Bei den friedlichen Protesten vor dem Maspero-Gebäude 2011 rasten gepanzerte Fahrzeuge der Sicherheitskräfte in die Menge und töteten mindestens 14 Menschen, mindestens neun Demonstranten wurden erschossen, unter ihnen der 19jährige Mina Danial, der seither zum Symbol der Proteste gegen Polizei- und Militärgewalt geworden ist. Bei dem Massaker starben nach Angaben der staatlichen Nachrichtenagentur 23 Christen und ein Soldat, über 300 Menschen wurden verletzt. Nichtregierungsorganisationen sprechen von 28 Toten.

Noch während der gewaltsamen Übergriffe von Polizei und Militär berichtete das Staatsfernsehen, bewaffnete Christen hätten drei Soldaten erschossen und rief damit indirekt dazu auf, gegen die angeblich gewalttätigen Kopten zu protestieren. Am selben Abend wurden Christen von einem Mob durch die Kairoer Innenstadt gejagt.

Die Instrumentalisierung sektiererischer Auseinandersetzungen in Ägypten gehört zum Standardrepertoire der alten Kader im Staatsapparat. Im Zuge des Aufstands gegen den damaligen Präsidenten Hosni Mubarak im Februar 2011 tauchten Dokumente auf, die belegen, daß das alte Regime vorsätzlich versuchte, Gewalt zwischen Christen und Muslimen zu schüren um die Opposition zu entzweien.
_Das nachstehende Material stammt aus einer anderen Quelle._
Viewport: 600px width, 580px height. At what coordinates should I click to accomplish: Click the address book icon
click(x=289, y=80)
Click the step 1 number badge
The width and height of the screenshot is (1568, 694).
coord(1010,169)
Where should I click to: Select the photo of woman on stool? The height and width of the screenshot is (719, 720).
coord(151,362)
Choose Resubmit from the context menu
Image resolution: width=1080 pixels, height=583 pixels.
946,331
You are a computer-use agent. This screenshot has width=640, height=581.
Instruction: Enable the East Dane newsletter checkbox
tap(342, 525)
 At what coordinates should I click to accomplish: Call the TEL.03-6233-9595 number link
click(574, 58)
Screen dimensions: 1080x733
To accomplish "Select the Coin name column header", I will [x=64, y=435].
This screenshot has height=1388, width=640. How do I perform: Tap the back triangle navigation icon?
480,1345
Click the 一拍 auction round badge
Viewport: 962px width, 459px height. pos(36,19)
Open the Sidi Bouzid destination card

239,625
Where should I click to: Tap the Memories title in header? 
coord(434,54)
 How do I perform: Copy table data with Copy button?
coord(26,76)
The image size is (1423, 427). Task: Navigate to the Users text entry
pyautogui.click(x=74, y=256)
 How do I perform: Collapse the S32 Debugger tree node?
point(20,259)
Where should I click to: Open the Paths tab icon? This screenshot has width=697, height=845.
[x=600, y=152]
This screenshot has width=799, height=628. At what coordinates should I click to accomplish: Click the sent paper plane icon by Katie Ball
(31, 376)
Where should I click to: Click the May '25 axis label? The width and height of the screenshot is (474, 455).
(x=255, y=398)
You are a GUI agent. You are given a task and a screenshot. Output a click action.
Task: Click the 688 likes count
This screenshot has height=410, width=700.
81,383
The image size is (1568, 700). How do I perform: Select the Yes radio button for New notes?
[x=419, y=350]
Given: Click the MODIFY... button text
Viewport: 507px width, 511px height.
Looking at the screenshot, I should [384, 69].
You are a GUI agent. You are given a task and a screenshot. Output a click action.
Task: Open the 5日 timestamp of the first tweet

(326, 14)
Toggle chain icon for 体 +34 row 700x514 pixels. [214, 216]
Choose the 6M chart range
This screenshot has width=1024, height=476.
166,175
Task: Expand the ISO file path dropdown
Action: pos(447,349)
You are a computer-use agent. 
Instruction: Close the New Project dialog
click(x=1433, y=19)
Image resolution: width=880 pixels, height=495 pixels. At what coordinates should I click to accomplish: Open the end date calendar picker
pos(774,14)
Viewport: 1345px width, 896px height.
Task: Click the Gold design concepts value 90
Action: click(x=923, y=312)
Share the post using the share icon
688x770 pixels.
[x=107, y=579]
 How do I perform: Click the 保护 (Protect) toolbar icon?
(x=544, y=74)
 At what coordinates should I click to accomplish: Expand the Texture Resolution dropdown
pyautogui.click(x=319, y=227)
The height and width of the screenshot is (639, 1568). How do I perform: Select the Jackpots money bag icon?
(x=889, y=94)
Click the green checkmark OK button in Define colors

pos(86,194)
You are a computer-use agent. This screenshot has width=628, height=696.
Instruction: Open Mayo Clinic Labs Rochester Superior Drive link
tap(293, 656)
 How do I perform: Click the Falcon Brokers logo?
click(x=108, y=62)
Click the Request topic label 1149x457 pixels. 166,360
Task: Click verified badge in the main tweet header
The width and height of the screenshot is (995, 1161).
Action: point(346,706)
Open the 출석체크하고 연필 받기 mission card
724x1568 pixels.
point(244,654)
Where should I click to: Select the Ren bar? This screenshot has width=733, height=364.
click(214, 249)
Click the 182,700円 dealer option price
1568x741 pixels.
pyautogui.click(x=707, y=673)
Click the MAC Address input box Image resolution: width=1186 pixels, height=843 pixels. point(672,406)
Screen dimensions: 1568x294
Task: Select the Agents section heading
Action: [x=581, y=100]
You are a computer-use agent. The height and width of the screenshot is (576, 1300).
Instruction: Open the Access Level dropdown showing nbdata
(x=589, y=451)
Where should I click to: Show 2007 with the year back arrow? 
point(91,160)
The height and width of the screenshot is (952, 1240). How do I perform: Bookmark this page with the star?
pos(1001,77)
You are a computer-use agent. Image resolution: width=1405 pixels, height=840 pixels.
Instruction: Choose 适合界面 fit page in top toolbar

Zu den Kundgebungen zum Jahrestag des Massakers hatten die koptische Jugendorganisation Maspero Youth Union (MYU), die linksliberale Bewegung des 6. April und zahlreiche andere Gruppen aufgerufen. Am Nachmittag versammelten sich zunächst einige hundert vor dem Rundfunkgebäude an der Nilpromende, das seit dem Massaker 2011 mit Stacheldraht umzäunt ist und, zumeist von einem Aufgebot an Paramilitärs und Polizei bewacht, eher einer Festung gleicht. Die Sicherheitskräfte hielten sich dieses Mal zurück. Am Abend formierte sich ein weiterer Demonstrationszug zum Maspero-Gebäude, der Verkehr kam zum Erliegen.

Die Demonstranten forderten die »Säuberung« des staatlichen Rundfunks und daß die Verantwortlichen für das Massaker endlich zur Rechenschaft gezogen würden. Lediglich drei Soldaten sind zu Haftstrafen von zwei und drei Jahren wegen fahrlässiger Tötung und Totschlag verurteilt worden, Offiziere und führende Mitglieder der nach Mubaraks Sturz herrschenden Militärrats blieben unbehelligt. Inzwischen sind zwei Dutzend Zivilklagen gegen den ehemaligen Vorsitzenden des Rates, Hussein Tantawi, den abgesetzten Stabschef Sami Annan sowie den ehemaligen Chef der Militärpolizei, Hamdy Badeen, an den Justizminister übergeben worden. Ob es zu Anklagen kommen wird, ist zweifelhaft, schließlich sind die Beschuldigten nach wie vor eng mit dem Regime verbunden oder selbst in politischen Ämtern.

Bereits in der vergangenen Woche stellte die Menschenrechtsorganisation Amnesty International zwei Berichte zu Polizeigewalt in Ägypten unter der Militärherrschaft vor und fordert darin die lückenlose Aufklärung des Massakers vom 9. Oktober und ein konsequentes Vorgehen gegen die Folterpraktiken von Polizei und Militär. Ob der Appell an Staatspräsident Mohamed Mursi, grundlegende Reformen des Polizei- und Militärapparates einzuleiten, Gehör findet, ist fraglich, schließlich regiert Mursi das Land faktisch gemeinsam mit den Militärs und kann es sich nicht leisten, die Generäle zu brüskieren.